2.1 Granularity levels

At present, a sentiment analysis model can be implemented at various granular levels according to the requirement and scope. There are mainly four levels of sentiment analysis that have gained a lot of popularity. They are document level (Pang et al. 2002; Li and Li 2013; Hu and Li 2011; Li and Wu 2010; Rui et al. 2013; Zhan et al. 2009; Yu et al. 2010), sentence or phrase level (Nguyen and Nguyen 2017; Wilson et al. 2005; Narayanan et al. 2009; Liu et al. 2013; Yu et al. 2013; Tan et al. 2012; Mullen and Collier 2004), word level (Nielsen 2011; Dang et al. 2009; Reyes and Rosso 2012; Bollegala et al. 2012; Thelwall and Buckley 2013; Li et al. 2014), and entity or aspect level (Li et al. 2012; Li and Lu 2017; Quan and Ren 2014; Cruz Mata et al. 2013; Mostafa 2013; Yan et al. 2015; Li et al. 2015a).

Some of the other research works concentrate on concept level (Zad et al. 2021; Tsai et al. 2013; Poria et al. 2013; Balahur et al. 2011; Cambria et al. 2022; Cambria 2013), link/user level (Rabelo et al. 2012; Bao et al. 2013; Tan et al. 2011), clause level (Kanayama and Nasukawa 2006; Liu et al. 2013), and sense level (Banea et al. 2014; Wiebe and Mihalcea 2006; Alfter et al. 2022) sentiment analysis. Some of the important levels of sentiment analysis are discussed in the following sub-sections. To understand the different levels, let us consider a customer review R as shown below.

R = “I feel the latest mobile from iPhone is really good. The camera has an outstanding resolution. It has a long battery life. I can even bear the mobile’s heating problem. However, I feel it could have been a bit light weighted. Given the configurations, it is a bit expensive; but I must give a thumbs up for the processor.”

In the following subsections, we will observe the analysis of review R based on different levels.

2.1.1 Document-level sentiment analysis

It aims to assess a document’s emotional content. It assumes that the overall document expresses a single sentiment (Pang et al. 2002; Hu and Li 2011). The general approach of this level is to combine the polarities of each word/sentence in the document to find the overall polarity (Kharde and Sonawane 2016). According to document-level sentiment analysis, the overall sentiment of the document represented by review R is positive. According to Turney (2002), there are two approaches to document sentiment classification namely term-counting and machine learning. Term counting measure derives a sentiment measure while calculating total positive and negative terms in the document. Machine learning approaches generally yield superior results as compared to term-counting approaches. In this approach, it is assumed that the document is focused on only one object and thus holds an opinion about that particular object only. Thus, if the document contains opinions about different objects, this approach is not suitable.

2.1.2 Sentence/phrase-level sentiment analysis

The sentiment associated with each sentence of a set of data is analyzed at this level of sentiment analysis.
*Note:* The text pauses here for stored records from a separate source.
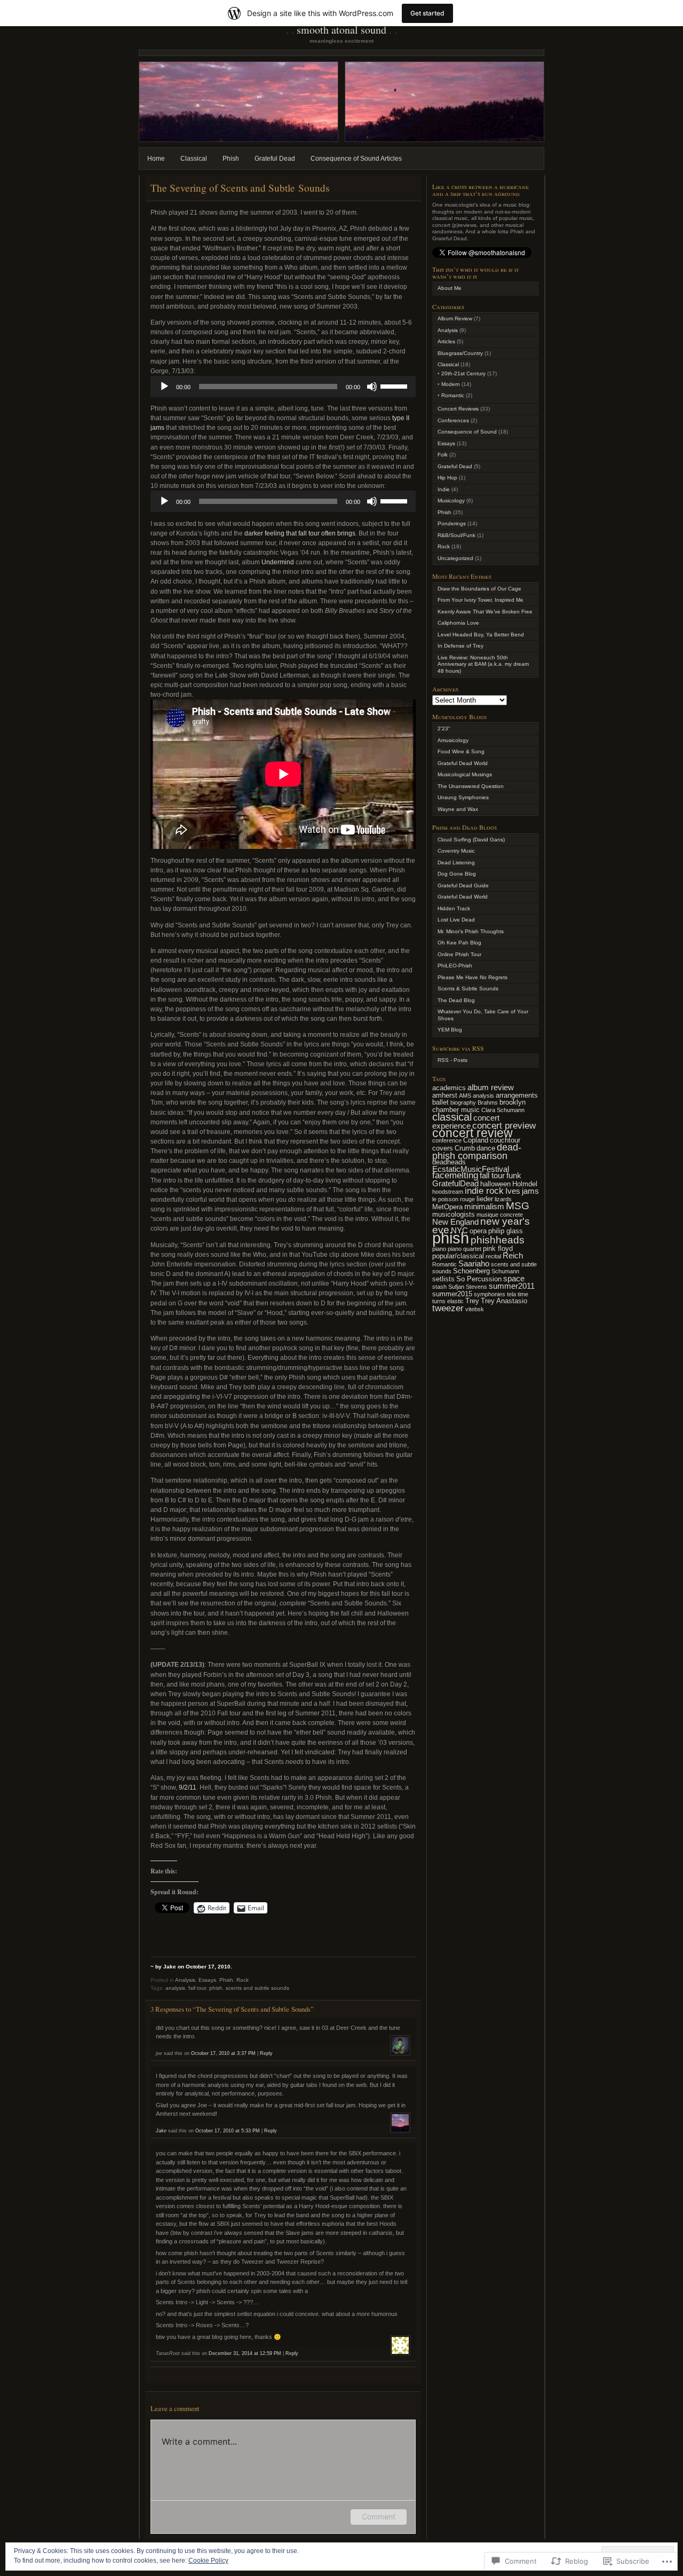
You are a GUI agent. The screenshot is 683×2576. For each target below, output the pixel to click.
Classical (193, 158)
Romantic (452, 395)
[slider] (395, 385)
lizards (503, 1199)
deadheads (449, 1162)
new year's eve (481, 1225)
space (514, 1278)
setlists (443, 1279)
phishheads (498, 1240)
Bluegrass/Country (460, 353)
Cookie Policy (208, 2560)
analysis (175, 1988)
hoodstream (447, 1191)
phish (216, 1988)
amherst (444, 1095)
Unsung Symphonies (463, 797)
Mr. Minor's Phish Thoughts (471, 931)
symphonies (489, 1294)
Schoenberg (471, 1271)
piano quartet (464, 1249)
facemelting (455, 1175)
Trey (472, 1301)
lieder (484, 1199)
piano (439, 1249)
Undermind (277, 562)
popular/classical (458, 1256)
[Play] (164, 386)
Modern (450, 384)
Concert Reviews (458, 409)
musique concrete (499, 1214)
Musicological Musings (465, 774)
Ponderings (452, 523)
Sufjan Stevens (467, 1286)
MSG (517, 1205)
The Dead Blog (456, 1000)
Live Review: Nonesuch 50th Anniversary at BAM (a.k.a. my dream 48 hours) (483, 664)
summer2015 (452, 1294)
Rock (242, 1980)
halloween (495, 1184)
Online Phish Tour (459, 954)
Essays (207, 1980)
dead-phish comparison (476, 1151)
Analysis (185, 1980)
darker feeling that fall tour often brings (299, 533)
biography (463, 1102)
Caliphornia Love (458, 623)
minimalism (484, 1206)
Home (156, 158)
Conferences (453, 420)
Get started (427, 13)
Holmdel (524, 1184)
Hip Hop (447, 477)
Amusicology (453, 740)
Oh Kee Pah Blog (459, 943)
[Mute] (372, 386)
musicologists (453, 1214)
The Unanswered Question (471, 786)
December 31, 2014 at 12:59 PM (245, 2353)
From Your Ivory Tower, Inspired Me (480, 600)
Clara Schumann (503, 1110)
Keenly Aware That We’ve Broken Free (485, 612)
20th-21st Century (463, 373)
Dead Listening (456, 862)
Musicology (451, 500)
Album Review (455, 318)
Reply (266, 2053)
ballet (440, 1102)
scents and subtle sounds (257, 1988)
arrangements (517, 1095)
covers (442, 1148)
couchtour (505, 1140)
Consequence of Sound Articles (356, 158)
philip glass (505, 1231)
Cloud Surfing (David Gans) (471, 839)
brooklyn (512, 1102)
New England (455, 1221)
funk (513, 1175)
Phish (231, 158)
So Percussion (479, 1279)
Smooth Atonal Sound (341, 29)
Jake (161, 2130)
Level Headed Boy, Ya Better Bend (481, 634)
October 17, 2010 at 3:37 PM (223, 2053)
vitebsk (474, 1309)
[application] (283, 386)
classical (452, 1117)
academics (449, 1088)
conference (447, 1140)
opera (478, 1231)
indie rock (484, 1191)
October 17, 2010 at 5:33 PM (227, 2130)
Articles (446, 341)
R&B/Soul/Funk (456, 535)
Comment (378, 2516)
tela (511, 1294)
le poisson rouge (453, 1199)
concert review (472, 1133)
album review (490, 1087)
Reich (513, 1255)
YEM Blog (450, 1030)
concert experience (465, 1121)
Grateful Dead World (463, 763)
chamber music (456, 1110)
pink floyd (498, 1248)
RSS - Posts (452, 1060)
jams (530, 1190)
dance (485, 1148)
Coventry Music (456, 851)
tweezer (448, 1308)
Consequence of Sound (467, 432)
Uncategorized (455, 558)
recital (493, 1256)
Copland (475, 1140)
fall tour (197, 1988)
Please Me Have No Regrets (472, 977)
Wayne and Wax (458, 809)
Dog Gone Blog (457, 874)
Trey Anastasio (504, 1301)
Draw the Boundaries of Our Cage (479, 589)
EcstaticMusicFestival (470, 1168)
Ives (512, 1190)
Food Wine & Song (461, 751)
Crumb (465, 1148)
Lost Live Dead (456, 920)
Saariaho (473, 1263)
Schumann (505, 1271)
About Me (450, 288)
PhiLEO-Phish (455, 965)
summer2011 (512, 1285)
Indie (444, 489)
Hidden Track (454, 908)
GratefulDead (455, 1183)
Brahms (488, 1102)
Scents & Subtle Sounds (468, 988)
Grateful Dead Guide (463, 885)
The general approach is to combine the sentiment orientation of each word in a sentence/phrase to compute the sentiment of the sentence/phrase (Kharde and Sonawane 2016). It attempts to classify a sentence as conveying either positive/negative/neutral/mixed sentiment or as a subjective or objective sentence (Katrekar and AVP 2005). Objective sentences are facts and do not convey any sentiment about an object or entity. They do not play any role in polarity determination and thus need to be filtered out (Kolkur et al. 2015). The polarity of a sentence in review R is found to be positive/negative/mixed irrespective of its overall polarity.
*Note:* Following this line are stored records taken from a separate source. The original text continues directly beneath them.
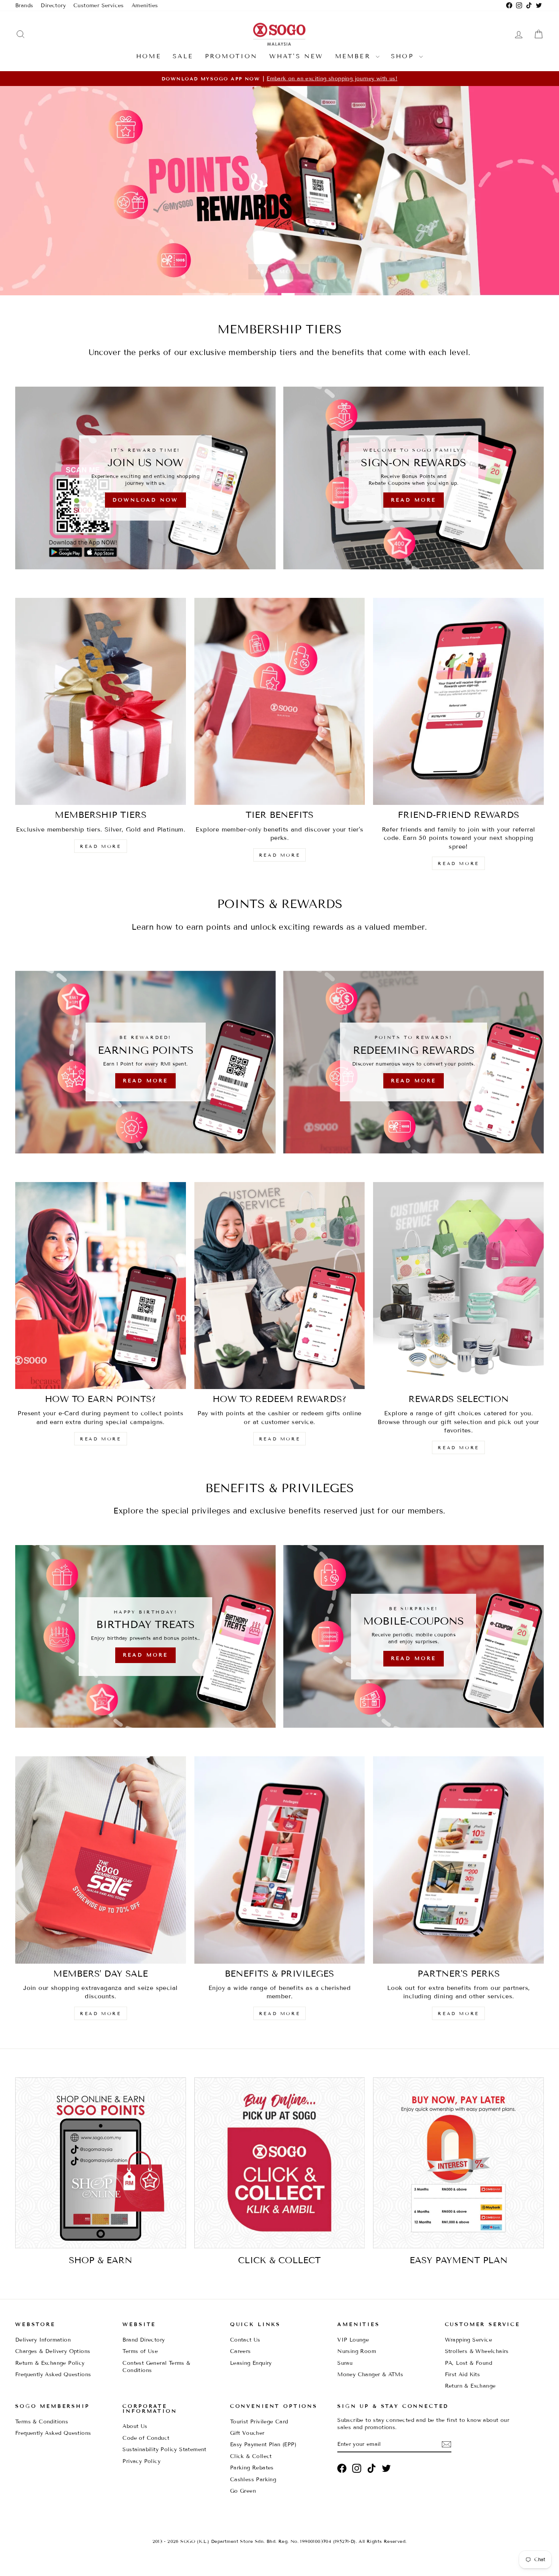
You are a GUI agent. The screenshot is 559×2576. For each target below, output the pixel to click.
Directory (53, 5)
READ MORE (100, 846)
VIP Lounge (353, 2340)
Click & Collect (251, 2456)
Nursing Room (356, 2351)
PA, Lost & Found (468, 2363)
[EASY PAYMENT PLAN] (458, 2162)
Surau (345, 2363)
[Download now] (145, 478)
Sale (183, 56)
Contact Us (245, 2340)
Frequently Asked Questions (53, 2374)
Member (354, 56)
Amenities (145, 5)
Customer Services (98, 5)
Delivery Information (43, 2340)
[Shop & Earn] (100, 2162)
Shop (404, 56)
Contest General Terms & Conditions (156, 2367)
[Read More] (413, 478)
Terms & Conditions (41, 2421)
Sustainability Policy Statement (164, 2449)
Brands (24, 5)
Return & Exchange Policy (50, 2363)
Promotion (231, 56)
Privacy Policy (141, 2461)
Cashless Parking (253, 2479)
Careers (240, 2351)
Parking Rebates (252, 2467)
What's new (296, 56)
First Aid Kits (462, 2374)
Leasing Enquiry (251, 2363)
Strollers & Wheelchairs (477, 2351)
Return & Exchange (470, 2386)
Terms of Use (140, 2351)
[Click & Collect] (279, 2162)
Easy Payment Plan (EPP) (263, 2444)
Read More (278, 272)
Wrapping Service (468, 2340)
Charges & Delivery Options (52, 2351)
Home (148, 56)
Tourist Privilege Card (259, 2421)
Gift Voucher (247, 2433)
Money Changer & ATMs (370, 2374)
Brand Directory (143, 2340)
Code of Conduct (145, 2438)
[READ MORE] (145, 1062)
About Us (134, 2426)
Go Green (243, 2491)
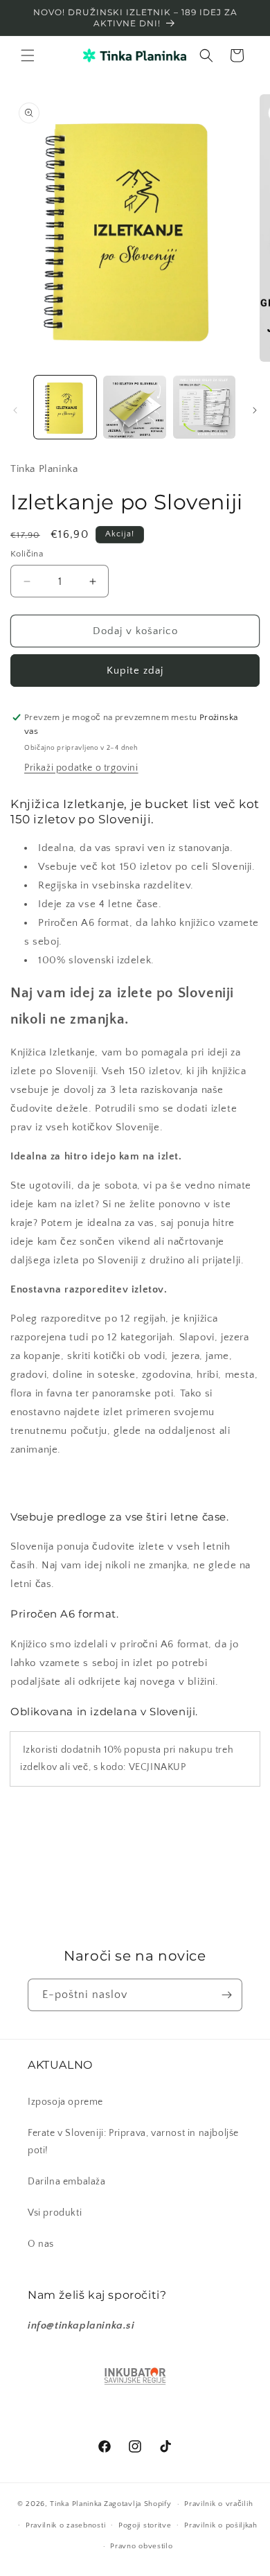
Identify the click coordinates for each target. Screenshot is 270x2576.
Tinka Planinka (76, 2504)
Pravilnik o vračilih (218, 2504)
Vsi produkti (55, 2212)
2.1.3 Word-level sentiment analysis

Through proper examination of the polarity of each and every word, this sentiment analysis level investigates how impactful individual words can be on the overall sentiment. The two methods of automatically assigning sentiment at this level are dictionary-based and corpus-based methods (Kharde and Sonawane 2016). According to Reyes and Rosso (2012), in corpus-based techniques, the co-occurrence patterns of words are used for sentiment determination. However, most of the time, statistical information needed for the determination of a word’s sentiment orientation is large corpus dependent. The dictionary-based approaches use synonyms, antonyms, and hierarchies from lexical resources such as WordNet and SentiWordNet (SWN) to determine the sentiments of words (Kharde and Sonawane 2016). Such techniques assign positive, negative, and objective sentiment scores to each synset. If the words in review R such as outstanding, expensive, etc. are evaluated individually, different words within a particular sentence are observed to hold different polarities.

2.1.4 Aspect or entity-level sentiment analysis

For a specific target entity, this approach essentially identifies various aspects associated with it. Then, the sentiment expressed towards the target by each of its aspects is determined in this level of sentiment analysis. As a result, it can be divided into two different tasks, namely extraction of aspects and sentiment classification of aspects (Liu and Zhang 2012). For the different aspects such as resolution, weight, and price of the same product in review R, different sentiments are conveyed.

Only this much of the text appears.